[Dataset extract]
- - -

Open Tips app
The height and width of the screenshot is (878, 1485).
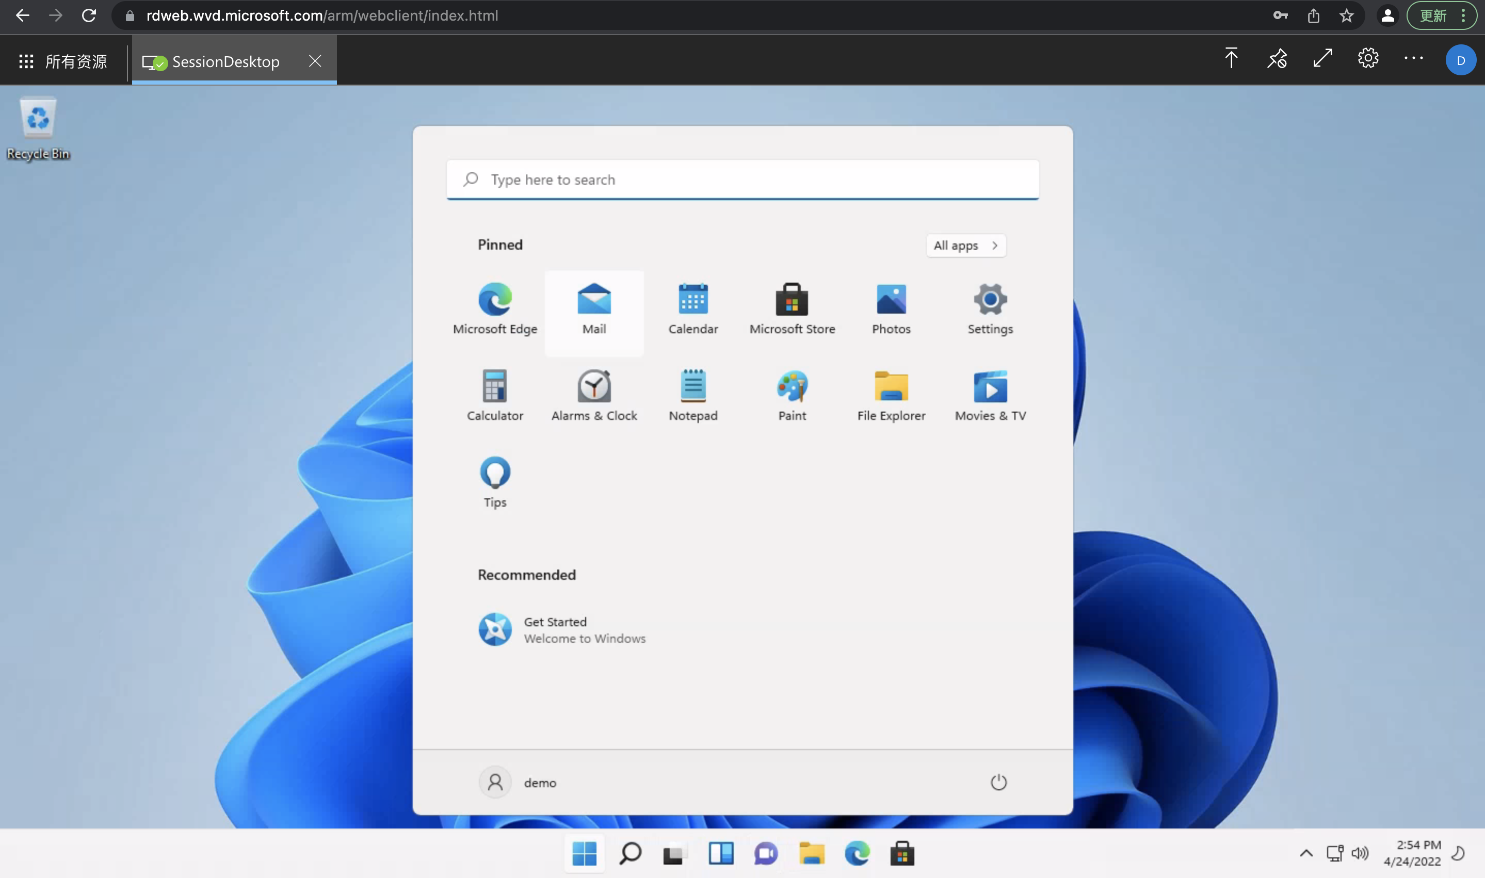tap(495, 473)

- - -

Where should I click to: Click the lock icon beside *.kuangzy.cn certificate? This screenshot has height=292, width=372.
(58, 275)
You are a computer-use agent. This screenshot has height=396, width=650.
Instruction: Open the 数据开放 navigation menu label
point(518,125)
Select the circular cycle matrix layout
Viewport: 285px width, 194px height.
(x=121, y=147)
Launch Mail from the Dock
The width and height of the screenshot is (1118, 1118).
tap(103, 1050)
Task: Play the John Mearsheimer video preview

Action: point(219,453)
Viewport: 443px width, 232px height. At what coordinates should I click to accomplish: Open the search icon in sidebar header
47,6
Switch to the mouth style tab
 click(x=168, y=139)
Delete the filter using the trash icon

- - -

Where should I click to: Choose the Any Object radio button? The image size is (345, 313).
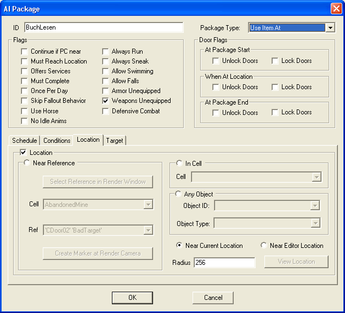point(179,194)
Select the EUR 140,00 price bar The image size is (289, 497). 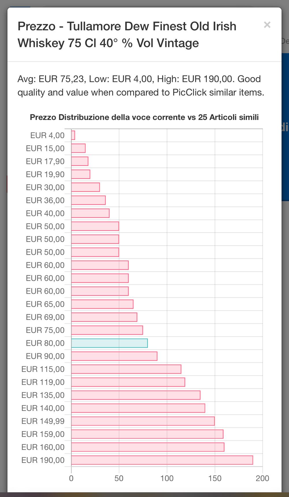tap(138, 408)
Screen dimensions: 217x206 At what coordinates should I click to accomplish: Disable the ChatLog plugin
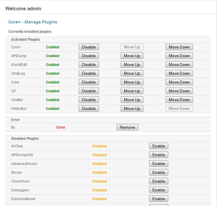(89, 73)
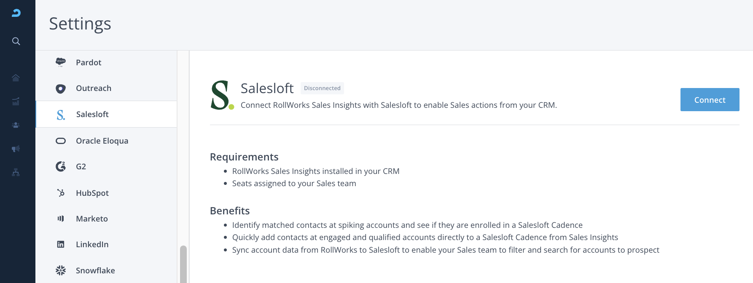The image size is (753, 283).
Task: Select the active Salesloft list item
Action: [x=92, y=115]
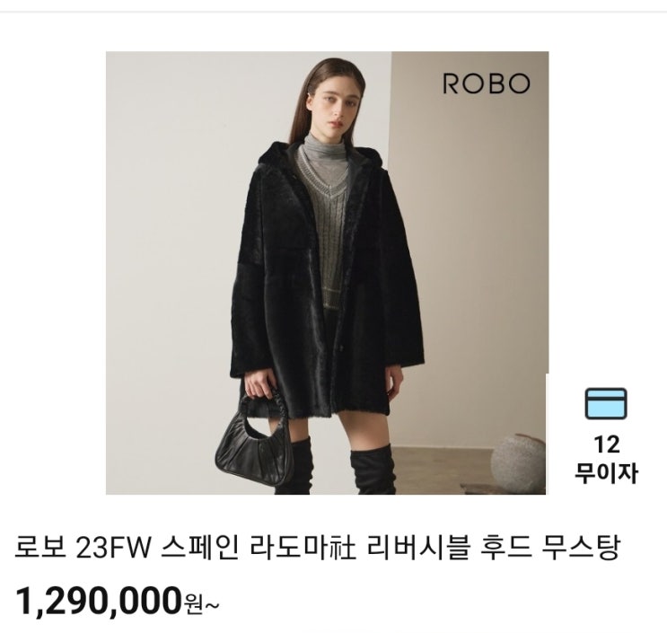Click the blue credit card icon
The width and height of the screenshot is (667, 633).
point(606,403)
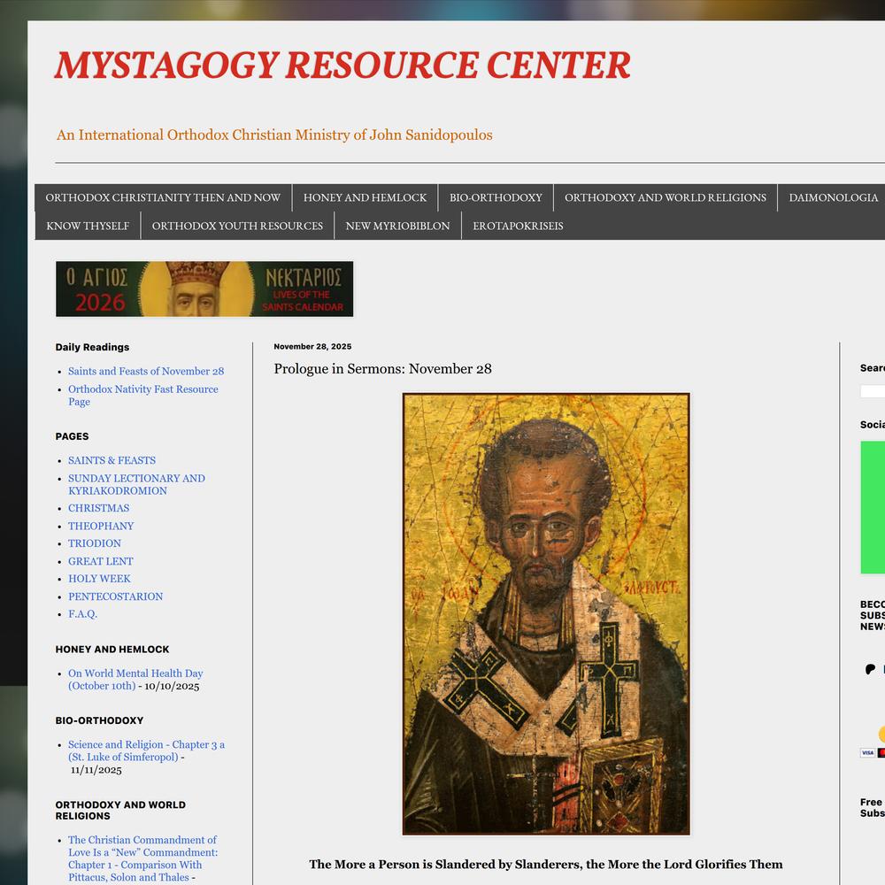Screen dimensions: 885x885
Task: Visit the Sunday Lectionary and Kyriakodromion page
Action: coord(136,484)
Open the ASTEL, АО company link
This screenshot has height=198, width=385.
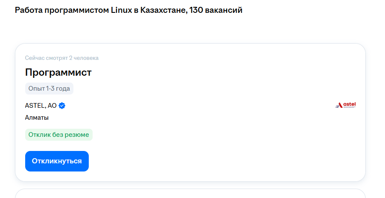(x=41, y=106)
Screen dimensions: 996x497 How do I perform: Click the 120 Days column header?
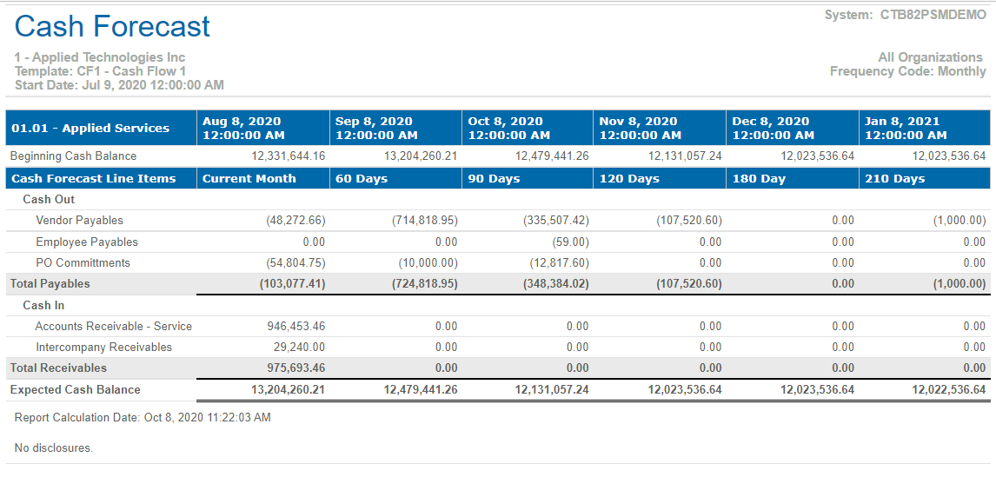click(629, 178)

- - -

[Your task] The lines above, starting at the one with "You are a computer-use" and ending at the one with "Delete the filter using the trash icon", are the only ones to return, exactly as written.

[Answer to the exercise]
You are a computer-use agent. This screenshot has height=396, width=650.
Instruction: Open the 数据开放 navigation menu label
point(518,125)
Select the circular cycle matrix layout
Viewport: 285px width, 194px height.
(x=121, y=147)
Launch Mail from the Dock
The width and height of the screenshot is (1118, 1118).
tap(103, 1050)
Task: Play the John Mearsheimer video preview

Action: point(219,453)
Viewport: 443px width, 232px height. At what coordinates should I click to accomplish: Open the search icon in sidebar header
47,6
Switch to the mouth style tab
 click(x=168, y=139)
Delete the filter using the trash icon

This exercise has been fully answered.